Review Reports
- Sudhir K. Sinha1,2,*,
- Hiromi Brown2 and
- Kevin Knopf3
- et al.
Reviewer 1: Anonymous Reviewer 2: Anonymous
Round 1
Reviewer 1 Report (Previous Reviewer 1)
Comments and Suggestions for AuthorsThe authors have addressed some of the questions, but there are still some important issues that may need further revisions.
1. The model construction process still has a lot of issues, including:
1) The feature selection is still not done in a correct way. Features were selected based on the final performance of the model, and there is no independent validation dataset. Then the results presented here may be overtrained due to data leaking. Why don't authors input all features, let the model drop the irrelevant ones itself, and use LOO to test the model's performance? Or, split that cohort into training and testing sets. Using the training set for feature and mode selection, but the testing set shows the real performance of the model. Or, one could include another independent validation set.
2) If the authors want to compare the performance of different models, a better way is to apply the features to other algorithms, such as a support vector machine (SVM) and a random forest.
3) The authors have included leave-one-out analysis in the manuscript. But it seems that, if my understanding is correct, the statistics shown in the Abstract and most of the Results parts are still from the original training model. Since the leave-one-out version had a lower AUC than the original training one (0.88 vs. 0.93) and the real performance cannot be well justified by the original training model, it may exaggerate the model's actual performance. A common practice is to use the leave-one-out version instead of the original version.
2. Although the authors tried to rewrite the “non-cancer clinical conditions” part, it is still quite confusing. It’s quite unclear what the “PS Change” means in Table A4. I would like to suggest that the authors describe what the number exactly means in the manuscript or change it to a clear term/collocation.
Comments on the Quality of English Language
There are still quite a lot of writing issues in the revised version. I would like to suggest that the authors further improve the manuscript and make it clear and accurate.
Author Response
Comments and Suggestions for Authors
The authors have addressed some of the questions, but there are still some important issues that may need further revisions.

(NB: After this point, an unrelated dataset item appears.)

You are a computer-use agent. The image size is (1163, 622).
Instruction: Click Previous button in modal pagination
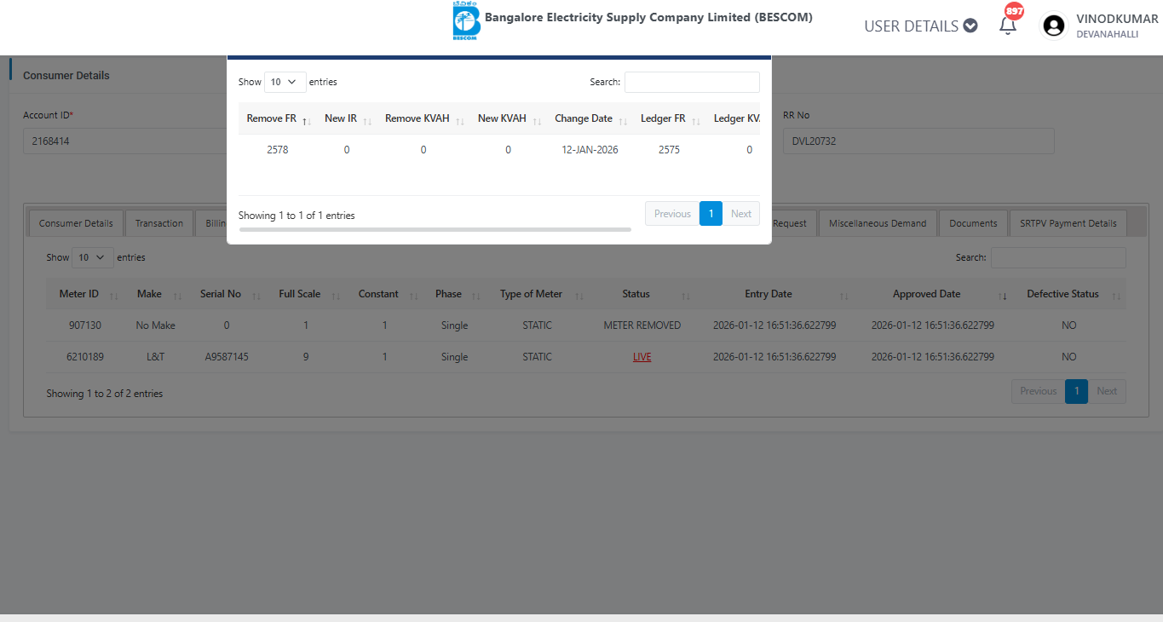[672, 214]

- The model construction process still has a lot of issues, including:
- The feature selection is still not done in a correct way. Features were selected based on the final performance of the model, and there is no independent validation dataset. Then the results presented here may be overtrained due to data leaking. Why don't authors input all features, let the model drop the irrelevant ones itself, and use LOO to test the model's performance? Or, split that cohort into training and testing sets. Using the training set for feature and mode selection, but the testing set shows the real performance of the model. Or, one could include another independent validation set.
- If the authors want to compare the performance of different models, a better way is to apply the features to other algorithms, such as a support vector machine (SVM) and a random forest.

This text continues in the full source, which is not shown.